Il legame con la sorella e la tragedia in rada

La sua vita personale e quella pubblica, che si sono intrecciate in modo indissolubile, furono sconvolte la sera del 10 aprile 1991, quando il traghetto Moby Prince, dopo una collisione con la petroliera Agip Abruzzo nelle acque antistanti il porto di Livorno, divenne un rogo in cui persero la vita 140 persone. Tra queste c’era sua sorella Liana, che all’epoca aveva 31 anni e lavorava nella boutique di bordo; una perdita che, trasformando il suo dolore in una forza d’animo incrollabile, ha dato origine a una battaglia civile durata trentacinque anni.

L'impegno inarrestabile per le vittime

Rispoli, divenendo presidente del Comitato Moby Prince 140 – poi Associazione 140, oggi guidata da Nicola Rosetti – si è imposto come una figura di riferimento per tutti i familiari delle vittime. La sua determinazione, che non conosceva soste, è stata un esempio per molti, rappresentando la voce di chi chiedeva giustizia e chiarezza su una delle pagine più oscure della marineria italiana. La sua lotta, che proseguì anche dopo l’infarto che lo costrinse a un passo forzato dall’attività pubblica, non si è mai arrestata, neppure quando la sua presenza fisica, minata dalla malattia, dovette farsi più discreta.

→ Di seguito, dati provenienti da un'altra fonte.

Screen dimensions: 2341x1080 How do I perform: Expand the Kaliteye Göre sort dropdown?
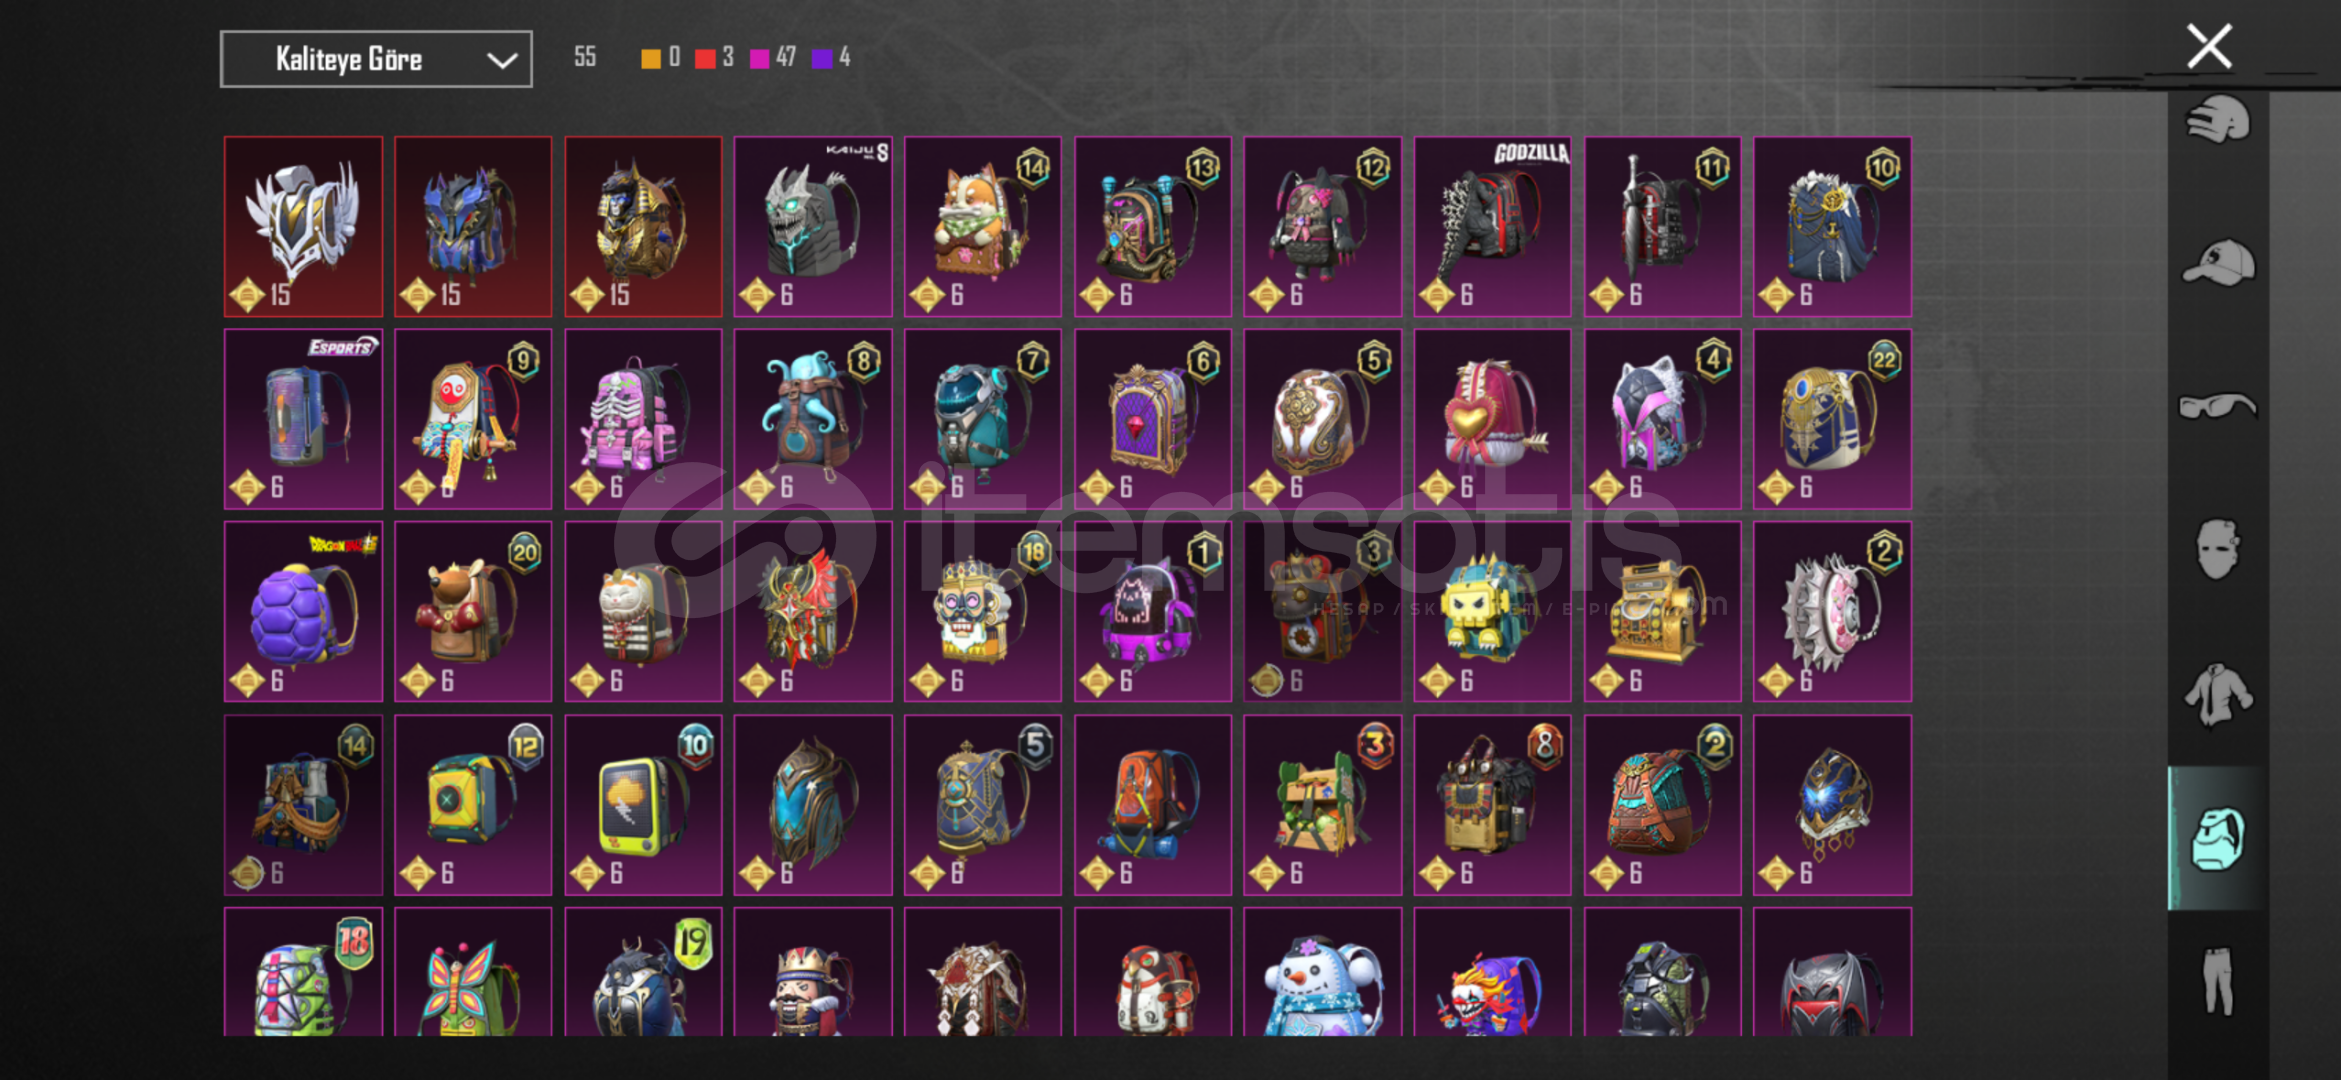tap(376, 59)
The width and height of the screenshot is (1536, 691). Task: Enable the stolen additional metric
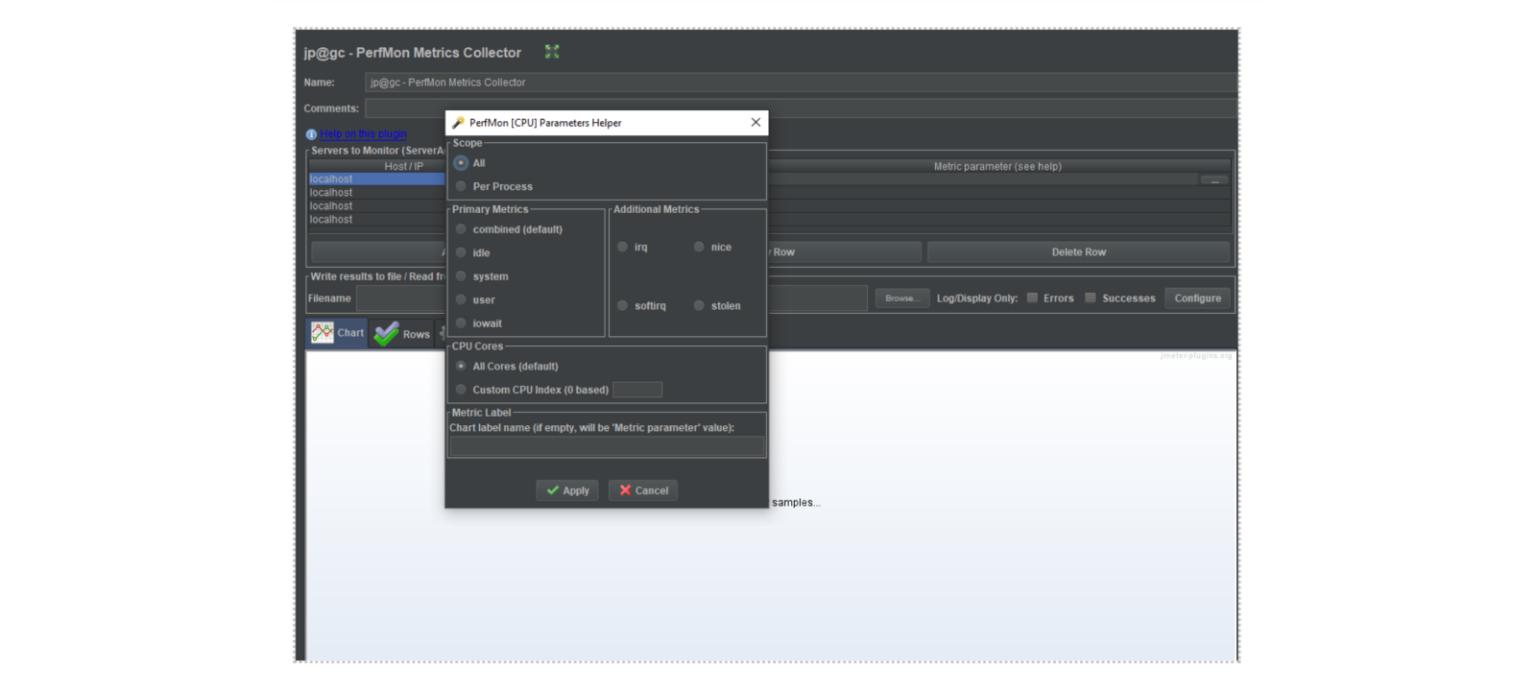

Un'eredità di tenacia e coerenza

La sua scomparsa chiude un capitolo profondamente significativo nella storia di quella lunga vicenda giudiziaria e umana, lasciando in eredità una tenacia e una coerenza che hanno caratterizzato ogni suo gesto. La sua figura, che andava ben oltre il ruolo formale che ricopriva, rimane legata in modo indissolubile alla memoria collettiva di quella strage, un simbolo di una richiesta di verità che, nonostante il passare del tempo, non ha mai perso la sua urgenza e la sua dignità.